Nature Stinks
One of my commandments is to never write about politics and/or religion. To which, I would add a third subject. Speaking from experience, it’s generally journalistic suicide to write about manure.
I know this because I once wrote a story called “The Many Sides of Manure.” The blowback from readers was almost as bad as the time I pulled an old loaded manure spreader with a cab-free tractor with a gale force wind blowing directly behind me.
We’re all uncomfortable talking about this byproduct of digestion, so much so we’ve worn out a thousand dictionaries coming up with words that sound more hygienic. Feedlot scrapers and lagoon builders are sanitary engineers, and manure composting companies are called Environmental Services; Organic, Inc. or The Green Corporation.
One would never know by their names their gross profit really was, well, gross.
I’ve always taken great pride in the fact I’m a hard guy to gross out. Back in college, I wasn’t even fazed back when we had to dissect cow pies to determine the effectiveness of dung beetles – talk about a creature that’s hard to offend.
I once judged an FFA public speaking contest where an ill-advised FFA member chose manure as her topic. It was a good speech, but my fellow judges, a home economics teacher and a banker, turned white during the talk which left no cow pie unturned.
I’m told many students have done their doctoral dissertations on the subject of manure management, which I’d think would be hard to brag about in a job interview.

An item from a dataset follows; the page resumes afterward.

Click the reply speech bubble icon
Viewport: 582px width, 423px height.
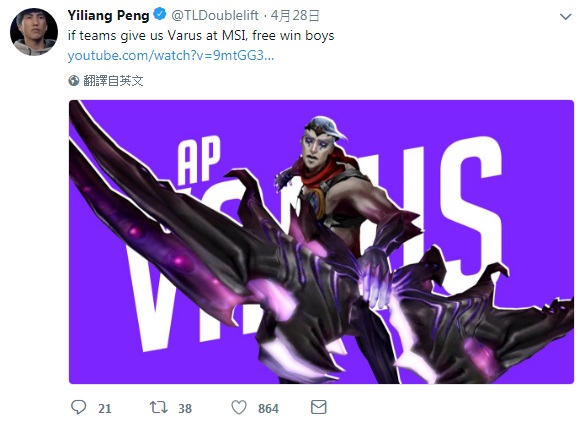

The former opera singer Mike Rowe starred in a reality TV show called “Dirty Jobs,” in which he tried to make unattractive jobs look sexy. Mike looked great scooping pig poop, but most of us are not so photogenic.

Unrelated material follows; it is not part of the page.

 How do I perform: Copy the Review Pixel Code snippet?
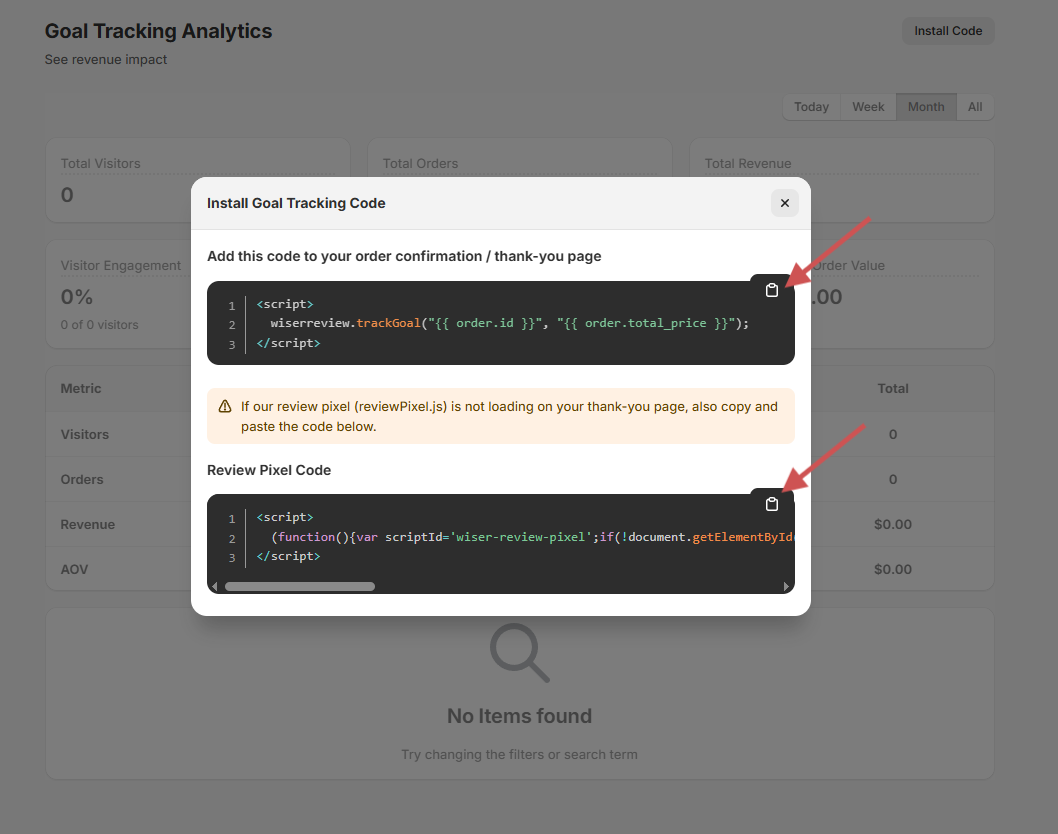click(771, 504)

So, we hold our collective nose and clean water troughs, drain lagoons, load manure, drive tallow trucks, gut animals in packinghouses and run the hot line behind a row of show cattle at the county fair.
And, who amongst us, while working ringside or chute side, hasn’t had their mouth open at the wrong time when a cow on washy feed swished her mop-like tail?
Just for the fun of it, if a person really wants to make a city slicker turn green, they should go into detail about how we get up close and personal with the reproductive tract of farm animals. Just the thought of sticking one’s arm into the rear end of a cow is enough to make any urbanite have nightmares.
The only thing worse than describing the process of preg checking or artificial insemination is to inform them how a bull’s semen is collected – I won’t go into detail here for obvious reasons.
There really is a big double standard going on about what grosses out city folks. While they faint at the thought of sticking one’s arm into the fistulated stomach of a steer, they turn around and pick up their pooch’s poop with a plastic bag.
They can’t give me any of this phony nasal sensitivity nonsense, when they hold their nose every time they pass a feedlot but don’t clean their multi-user litter box in the kitchen for a month.
And, there’s not a wet feedlot or chicken coop in America that smells worse, or is more gross, than a bus stop bathroom, a broken septic tank, an unkempt parakeet’s cage or a jar of stink bait.
The fact is, nature stinks. And it’s not just animals. A bale of moldy alfalfa smells far worse than a feedlot after two inches of rain, and the most my olfactory senses have ever been assaulted was when I drove through a town, which shall go nameless, that turned tomatoes into tomato paste.
I swear, it was almost enough to make me give up pizza.
This is not to suggest we don’t do some things in animal agriculture that come close to grossing even me out.
Please don’t remind me of the time in high school when I had to castrate a lamb with my pearly whites. I almost had to go into therapy as a result, and I’m still haunted by the memory. Now that was gross!